### EXERCISE GOAL
Starting at the top of the data and ending with the line that contains "Image resolution: width=700", swap "notification bell" for "alert bell" and write those lines out again with nothing else changed.

— START STORED ROWS —

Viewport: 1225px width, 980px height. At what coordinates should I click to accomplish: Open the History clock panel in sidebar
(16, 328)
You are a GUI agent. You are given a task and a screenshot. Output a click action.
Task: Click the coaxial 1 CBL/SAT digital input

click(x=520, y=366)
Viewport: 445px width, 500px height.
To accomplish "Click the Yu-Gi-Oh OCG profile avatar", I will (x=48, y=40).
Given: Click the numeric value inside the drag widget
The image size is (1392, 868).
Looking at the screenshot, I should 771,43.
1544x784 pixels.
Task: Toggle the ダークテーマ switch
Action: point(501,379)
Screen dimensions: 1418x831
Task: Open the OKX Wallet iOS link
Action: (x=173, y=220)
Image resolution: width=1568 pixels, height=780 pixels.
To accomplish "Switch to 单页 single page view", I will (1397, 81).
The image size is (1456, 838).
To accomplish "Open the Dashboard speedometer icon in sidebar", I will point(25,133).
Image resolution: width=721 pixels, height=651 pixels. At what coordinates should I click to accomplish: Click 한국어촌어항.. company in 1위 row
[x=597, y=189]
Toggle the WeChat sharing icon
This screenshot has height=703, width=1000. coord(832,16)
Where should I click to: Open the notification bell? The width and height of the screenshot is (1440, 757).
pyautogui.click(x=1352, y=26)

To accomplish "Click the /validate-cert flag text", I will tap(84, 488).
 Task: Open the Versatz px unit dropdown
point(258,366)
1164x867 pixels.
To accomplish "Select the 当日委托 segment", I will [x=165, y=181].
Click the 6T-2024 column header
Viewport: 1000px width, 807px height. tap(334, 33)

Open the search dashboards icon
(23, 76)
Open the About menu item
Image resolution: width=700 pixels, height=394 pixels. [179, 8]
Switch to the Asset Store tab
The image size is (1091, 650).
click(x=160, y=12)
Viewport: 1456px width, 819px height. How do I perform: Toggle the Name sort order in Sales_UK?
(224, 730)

— END STORED ROWS —

### REPLY
Viewport: 1225px width, 980px height. At what coordinates should I click to accomplish: Open the History clock panel in sidebar
(16, 328)
You are a GUI agent. You are given a task and a screenshot. Output a click action.
Task: Click the coaxial 1 CBL/SAT digital input

click(x=520, y=366)
Viewport: 445px width, 500px height.
To accomplish "Click the Yu-Gi-Oh OCG profile avatar", I will (x=48, y=40).
Given: Click the numeric value inside the drag widget
The image size is (1392, 868).
Looking at the screenshot, I should 771,43.
1544x784 pixels.
Task: Toggle the ダークテーマ switch
Action: point(501,379)
Screen dimensions: 1418x831
Task: Open the OKX Wallet iOS link
Action: (x=173, y=220)
Image resolution: width=1568 pixels, height=780 pixels.
To accomplish "Switch to 单页 single page view", I will (1397, 81).
The image size is (1456, 838).
To accomplish "Open the Dashboard speedometer icon in sidebar", I will point(25,133).
Image resolution: width=721 pixels, height=651 pixels. At what coordinates should I click to accomplish: Click 한국어촌어항.. company in 1위 row
[x=597, y=189]
Toggle the WeChat sharing icon
This screenshot has height=703, width=1000. coord(832,16)
Where should I click to: Open the alert bell? The width and height of the screenshot is (1440, 757).
pyautogui.click(x=1352, y=26)

To accomplish "Click the /validate-cert flag text", I will tap(84, 488).
 Task: Open the Versatz px unit dropdown
point(258,366)
1164x867 pixels.
To accomplish "Select the 当日委托 segment", I will [x=165, y=181].
Click the 6T-2024 column header
Viewport: 1000px width, 807px height. tap(334, 33)

Open the search dashboards icon
(23, 76)
Open the About menu item
Image resolution: width=700 pixels, height=394 pixels. [179, 8]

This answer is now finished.